━━━ Auszug

Klinikum Mutterhaus Mitte

 

Feldstraße 16
54290 Trier

Telefon 0651 947-0

E-Mail senden

 

Mögliche Kathetersysteme der Kardiologie im Klinikum Mutterhaus Mitte

Folgende Systeme können im Klinikum Mutterhaus eingesetzt, nachversorgt und überprüft werden:


Herzkatheter

Aktuell wird am Klinikum Mutterhaus ein neues Herzkatheterlabor gebaut, welches noch 2017 in Betrieb gehen soll. Dann stehen vielfältige Möglichkeiten der invasiven Diagnostik und Therapie zur Verfügung, z.B.:

  • Koronarangiographie und Stenteinlage

    • Druckdrahtmessung (FFR)
    • Intrakoronare Bildgebung (OCT)
    • Rotablation (Gefäßbohrer)

Linksherzkatheter 

Der Linksherzkatheter kann heutzutage in den meisten Fällen sicher über den Arm durchgeführt werden.

Rechtsherzkatheter

Dieser dient der Druckmessung in den rechten Herzkammern und in der Lungenstrombahn.

Myokardbiopsie

Probeentnahme aus dem Herzmuskel zur Diagnostik von Entzündungen oder Ablagerungen (Speicherkrankheiten).

Vorhofohr-, Vorhofseptumverschluss

Eingriffe zur Verhinderung von Schlaganfällen in besonderen Fällen.

Septumablation (ASA, TASH, PTSMA)

Bei Patienten mit erblicher Herzmuskelverdickung (HOCM) kann es bei Beschwerden notwendig werden einen Teil des Herzmuskels auszuschalten. Als gleichwertige Alternative zur Operation steht dabei als Katheterverfahren die Alkoholablation zur Verfügung. Dabei wird durch Alkoholinjektion in ein Gefäß (Septalast) ein umschriebener Infarkt des störenden Muskels erzeugt. Dies kann zu einer deutlichen Besserung der Beschwerden führen und wird mittlerweile seit langen Jahren angewandt. Die als hypertrophe Kardiomyopathie bezeichnete Herzmuskelverdickung ist die häufigste vererbte Herzerkrankung. Jeder 500. Mensch ist davon betroffen.

━━━━━━

- **Aufgabenstellung**:
Geben Sie aus dem Auszug zu den Kathetersystemen die Textstelle von „Aktuell wird am“ bis „Arm durchgeführt werden.“ wortgetreu wieder.

━━━ Datenabschnitt

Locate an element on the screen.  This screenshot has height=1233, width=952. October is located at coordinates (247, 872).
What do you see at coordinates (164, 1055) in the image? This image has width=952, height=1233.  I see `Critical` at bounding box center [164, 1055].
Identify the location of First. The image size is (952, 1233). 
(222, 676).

━━━━━━

- **Ihre Lösung**:
Aktuell wird am Klinikum Mutterhaus ein neues Herzkatheterlabor gebaut, welches noch 2017 in Betrieb gehen soll. Dann stehen vielfältige Möglichkeiten der invasiven Diagnostik und Therapie zur Verfügung, z.B.:

  • Koronarangiographie und Stenteinlage

    • Druckdrahtmessung (FFR)
    • Intrakoronare Bildgebung (OCT)
    • Rotablation (Gefäßbohrer)

Linksherzkatheter 

Der Linksherzkatheter kann heutzutage in den meisten Fällen sicher über den Arm durchgeführt werden.